Ejercicio planteado 1 -> Reproduce del fragmento sobre Lolita de Nabokov el pasaje que empieza en "Leer el libro, tomo" y sigue hasta "placer de leer.".
Ejercicio planteado 2 -> Según el fragmento sobre Lolita, ¿por qué tiene algún mérito la crítica que el autor escribió del libro, aunque él mismo la llame ignorante e inepta? Responde en una a tres oraciones.
Ejercicio planteado 3 -> Continúa el texto sobre el descubrimiento de Lolita de Nabokov a partir de su última oración.

Fragmento proporcionado ->
▬▬▬

No conocía a Nabokov, por supuesto. Ni siquiera sabía pronunciar su nombre entonces, que me sonaba a Nabuco. Pero su libro me ganó al perderme. Me cautivó enseguida esa primera línea de su falso prefacio, "Lolita o Las confesiones de un viudo blanco", tanto como el verbo barbarroco "preambular" por poner preámbulo. ¿O es que el protagonista, según su psiquiatra, padecía de manía preambulatoria? Lo ignoraba yo todo del arte de Nabokov, Nabuco narrador, pero enseguida supe que Humbert Humbert, autor de este sí de la niña, estaba loco. El libro abierto, en la misma primera página aparecía ese pequeño poema Doloroso: "Lolita, luz del alma, fuego lumbar".
Todavía, ya en la novela, me esperaba a la entrada la demencia delirante del poeta pedófilo: "No hay como un asesino para tener el asesino de adorno". ¿Se referiría acaso a Theodor W. Adorno? O más abajo, la clemencia loca de ofrecer, como ilustración de su prosa, circular dentro de poco tarjetas postales, verdes, "de brillo". Como si fuera poco, en ese primer párrafo paranoide el autor ilustraba la muerte de su madre de una manera más elíptica que apocalíptica: "Mi muy fotogénica madre murió en un accidente raro: picnic rayo". Era, lo vi enseguida, una parodia nada accidental del inicio de El extranjero. Sin las pretensiones filosóficas, claro. Sin la prosa deprisa, de risa, de Camus. Sin piedad, sin par.
Leer el libro, tomo tras tomo, fue una doble fiesta fantástica: de la imaginación verbal, no de la fantasía del funámbulo. Presté Lolita, las dos, a todos mis amigos que sabían inglés en una orgía de frases felices y falsa fomicación. Escribí una crítica ignorante, inepta, que fue, sin embargo, la primera que se hizo en español a Lolita y posiblemente a cualquier libro de Nabokov. No tuvo mucha acogida en Cuba, ni erótica ni heroica, ni en otras partes, que yo sepa. Pero para mí, Vladimir Nabokov fue un descubrimiento y una revelación, casi una revolución en el palacio del placer de leer.

▬▬▬

Datos proporcionados ->
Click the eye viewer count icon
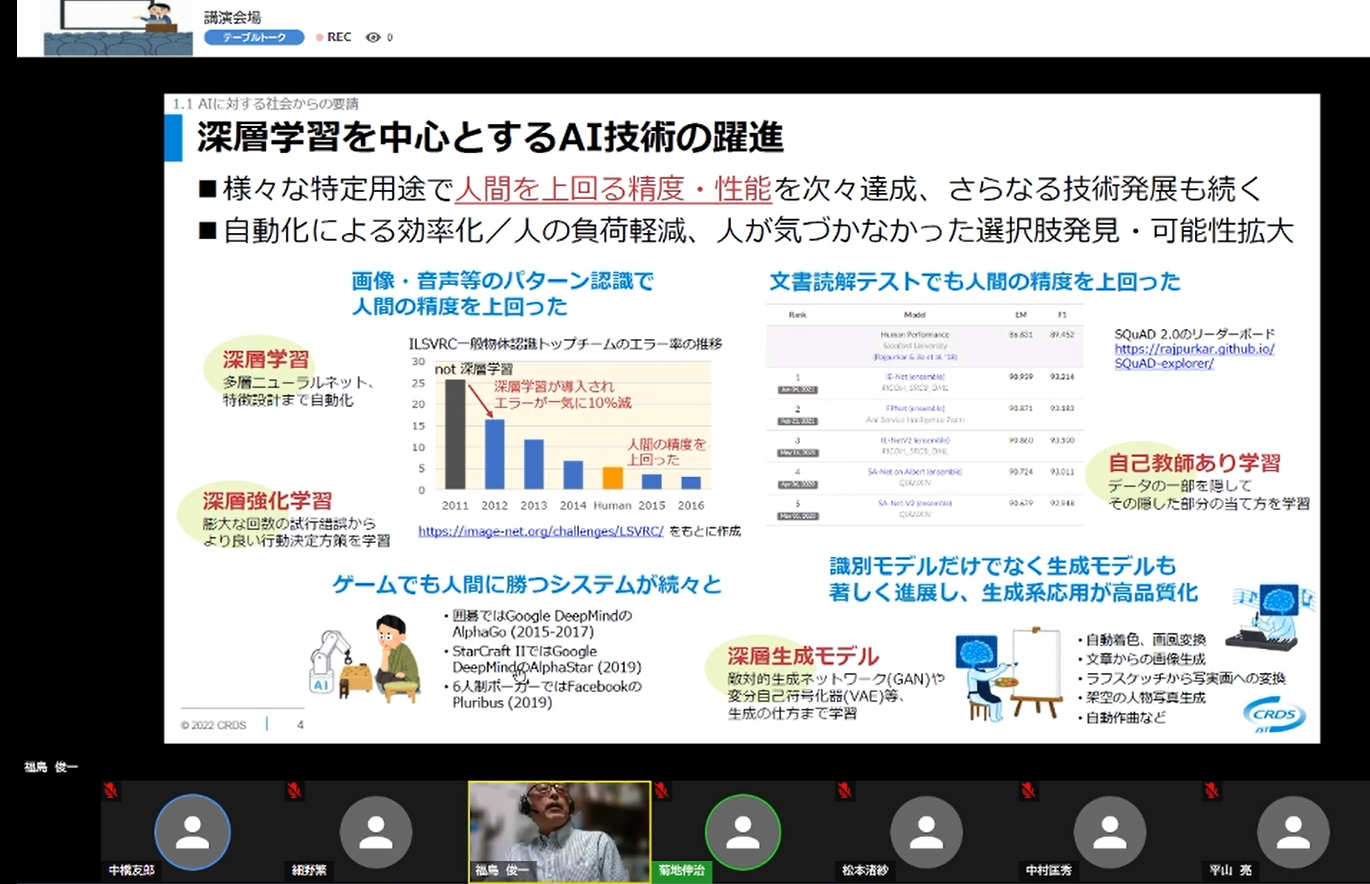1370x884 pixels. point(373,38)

▬▬▬

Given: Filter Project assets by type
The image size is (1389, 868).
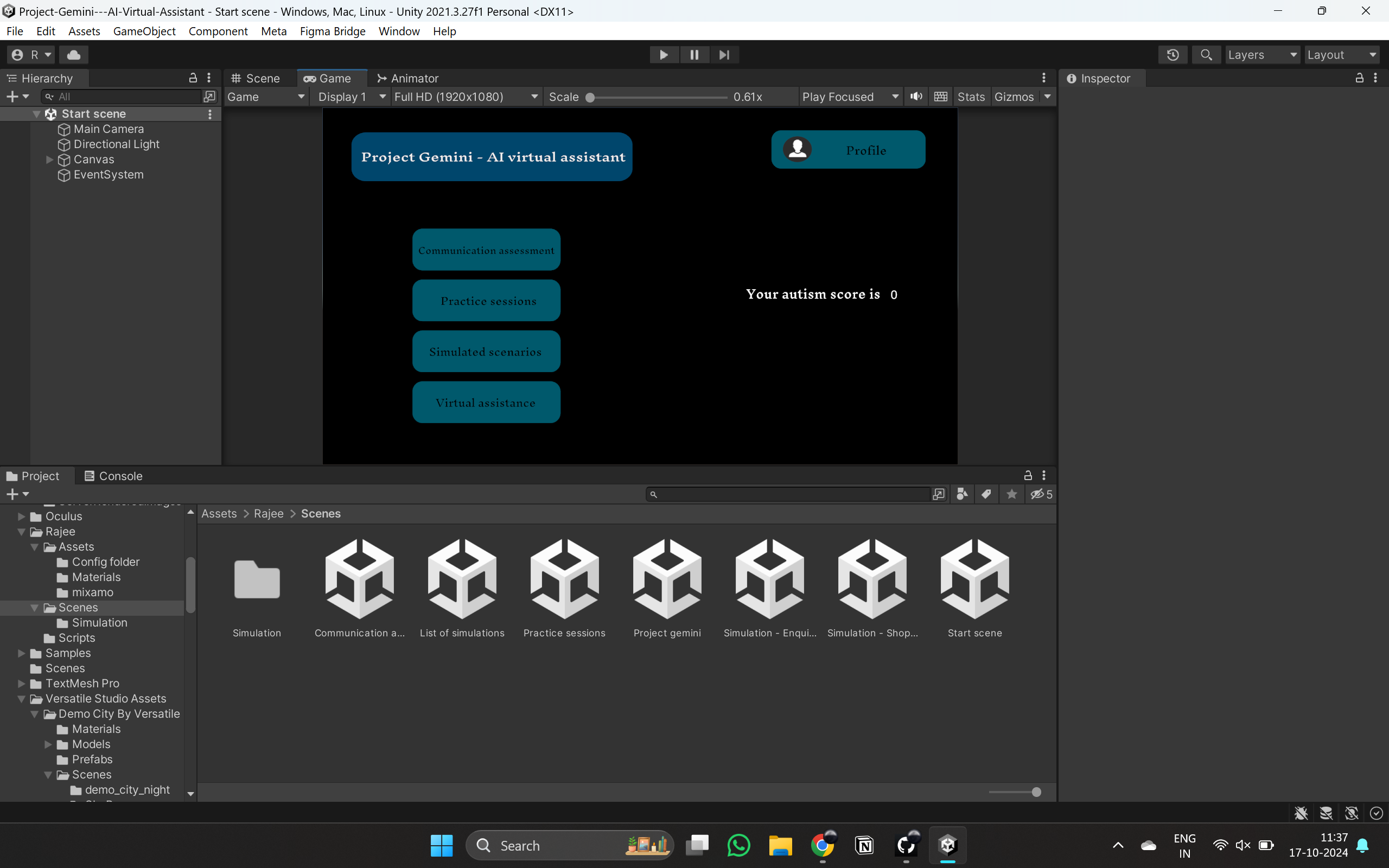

▬▬▬

Resultado 1 ->
Leer el libro, tomo tras tomo, fue una doble fiesta fantástica: de la imaginación verbal, no de la fantasía del funámbulo. Presté Lolita, las dos, a todos mis amigos que sabían inglés en una orgía de frases felices y falsa fomicación. Escribí una crítica ignorante, inepta, que fue, sin embargo, la primera que se hizo en español a Lolita y posiblemente a cualquier libro de Nabokov. No tuvo mucha acogida en Cuba, ni erótica ni heroica, ni en otras partes, que yo sepa. Pero para mí, Vladimir Nabokov fue un descubrimiento y una revelación, casi una revolución en el palacio del placer de leer.

Resultado 2 -> Porque fue la primera crítica que se hizo en español sobre Lolita. Posiblemente fue también la primera en español sobre cualquier libro de Nabokov.

Resultado 3 ->
Desde que leí Historia universal de la infamia, en 1947, y descubrí a Borges como otro planeta, orbis tertius, ningún escritor había sido una fuente de regocijo igual y una confirmación de que toda literatura será juego o no será. Un juego de placer como el sexo, y casi tan vital. Un juego metafisico como el ajedrez y casi tan letal. Un juego de solazar. Fêtes vos jeux, mesdames et messieurs. Leer a Nabokov era como escribir en inglés: un juego que yo no podíajugar con Joyce o con Lewis Karol o con Stern o con Mark Twain, nacidos en el idioma, pero podía jugar con Nabokov y su ruleta rusa de azar.
Niñas descosas
En el pseudoprólogo al falso texto de Lolita, un analista alineado advierte que el libro "se volverá sin duda un clásico en los círculos psiquiátricos". Lolita se ha vuelto más que un nombre propio: es el nombre impropio para señalar a esas niñas deseables, deseosas, como alicias que se ven en un espejo adulto desde temprano. Lolita, el libro, ha resultado algo más y algo menos que lo que el augurio del falaz prologuista proponía. Lolita es un clásico primero del escándalo (como Ulises, como Madame Bovary) en que la moral no es el libro ni su autor, sino los otros, nosotros.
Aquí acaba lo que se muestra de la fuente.